» The task:
Find the line containing "Where should I click to: Remove" in the listing below; reproduce it and every line after, exactly. Skip pictures.

» Provided material:
• • • •

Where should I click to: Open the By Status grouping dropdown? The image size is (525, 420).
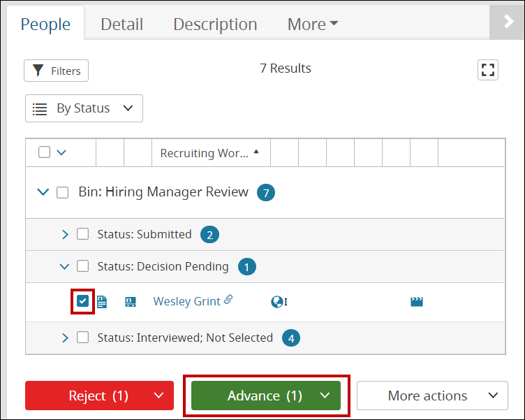click(84, 108)
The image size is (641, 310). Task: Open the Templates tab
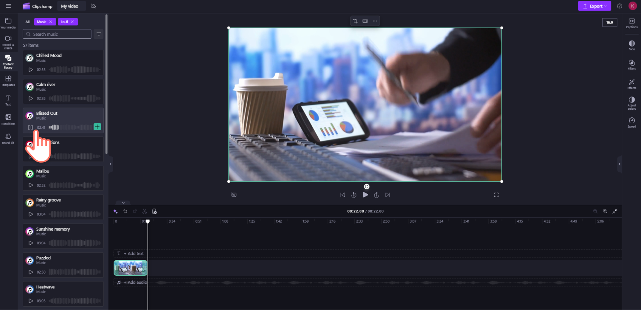pyautogui.click(x=8, y=81)
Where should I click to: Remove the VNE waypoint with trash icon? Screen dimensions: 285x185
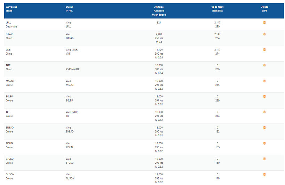[264, 50]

• • • •

» Problem solution:
Where should I click to: Remove the VNE waypoint with trash icon? Screen dimensions: 285x185
[264, 50]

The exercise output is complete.